» Task brief: Would you please transcribe the records below exactly, leaving out the pictures?

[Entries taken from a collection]
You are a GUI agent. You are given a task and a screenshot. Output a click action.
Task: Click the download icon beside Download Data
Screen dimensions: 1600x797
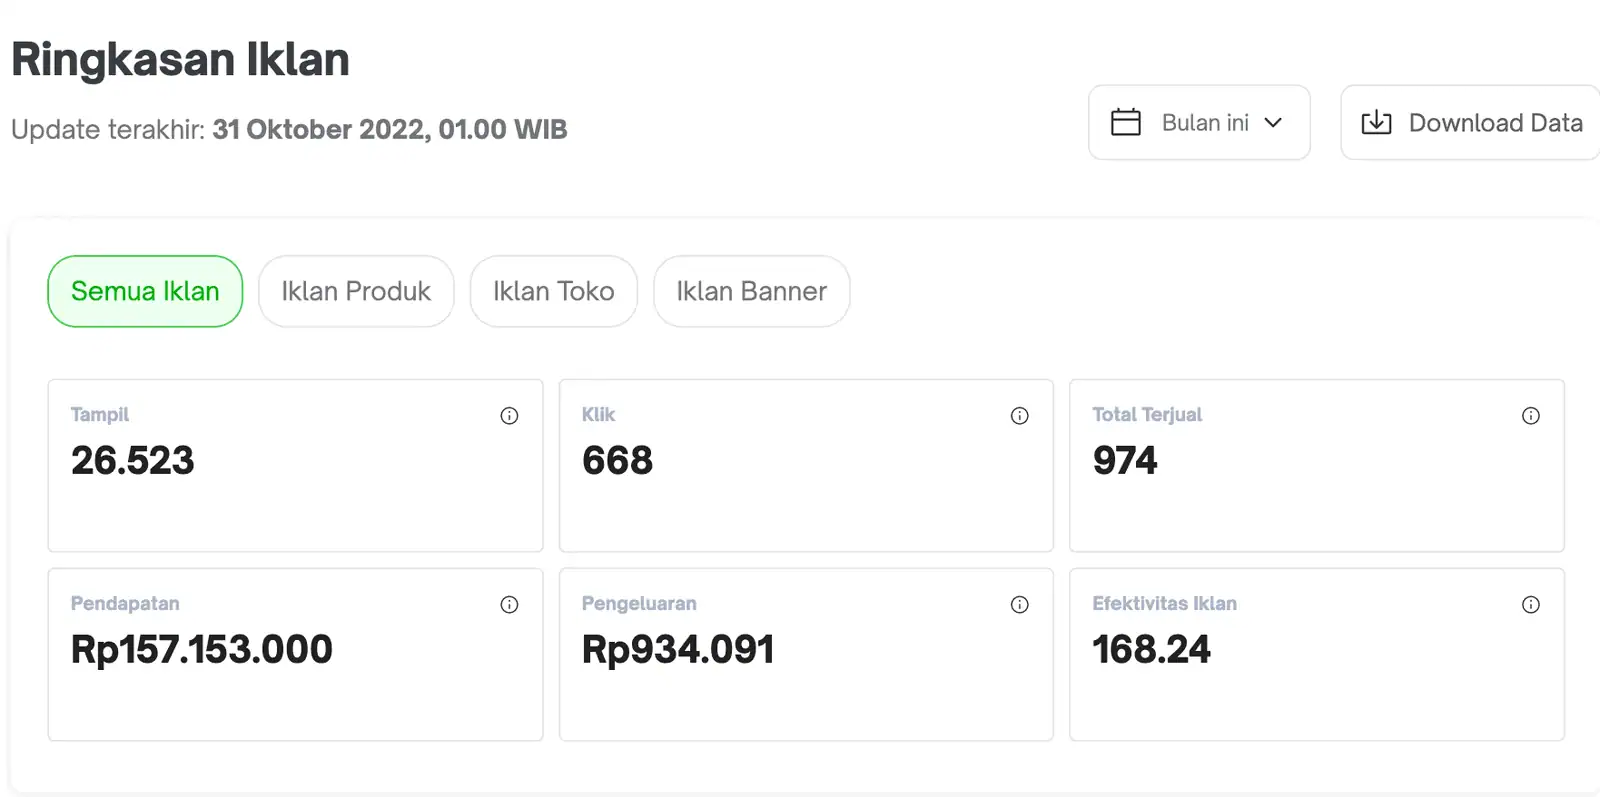(1376, 123)
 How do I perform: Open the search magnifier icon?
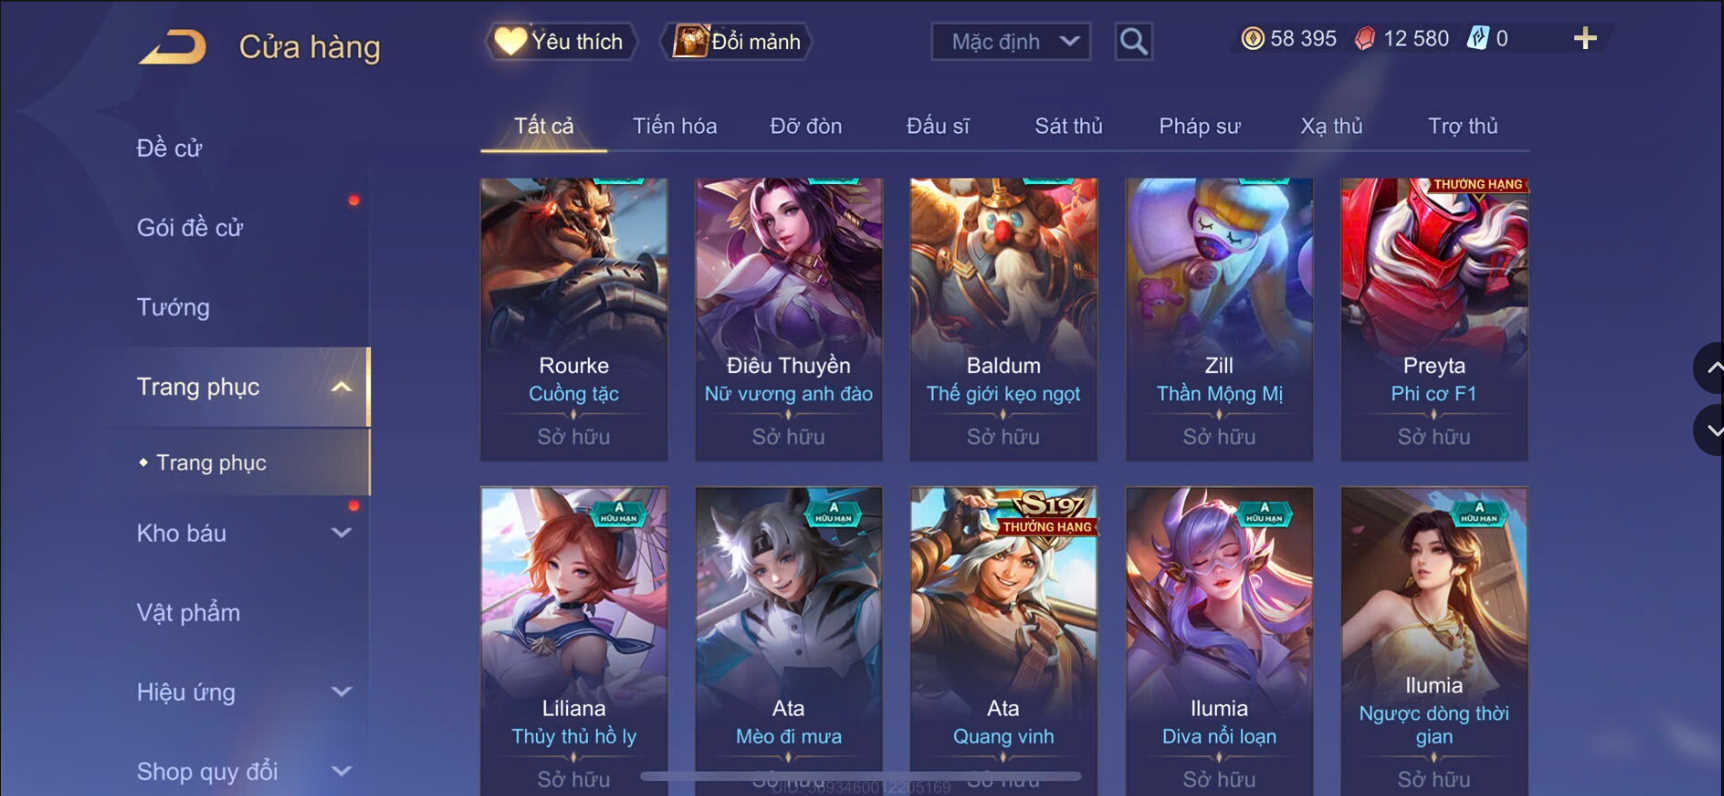tap(1133, 42)
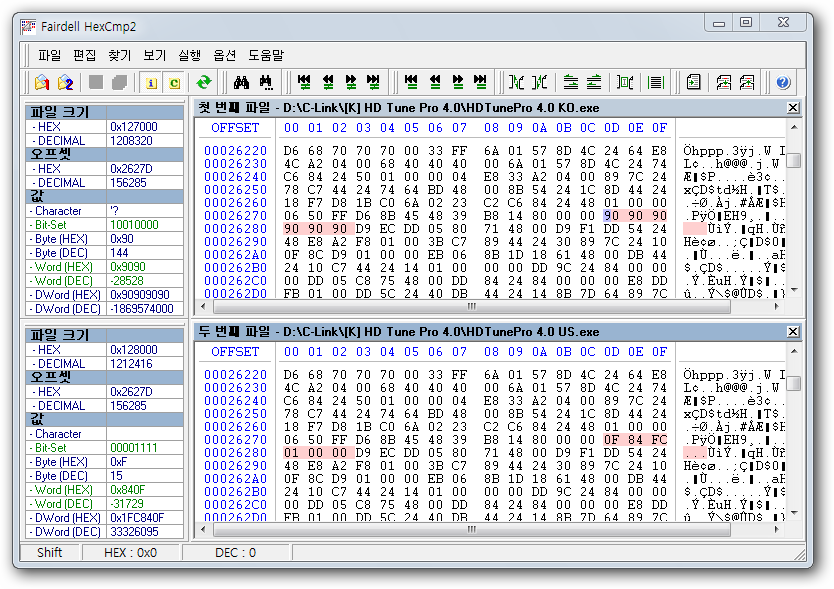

» Result of this exercise:
You are a GUI agent. You are given a task and a screenshot. Output a click action.
Task: Click the download icon beside Download Data
Screen dimensions: 1600x797
(1376, 123)
 How do I perform: Open the search magnifier icon?
tap(1133, 42)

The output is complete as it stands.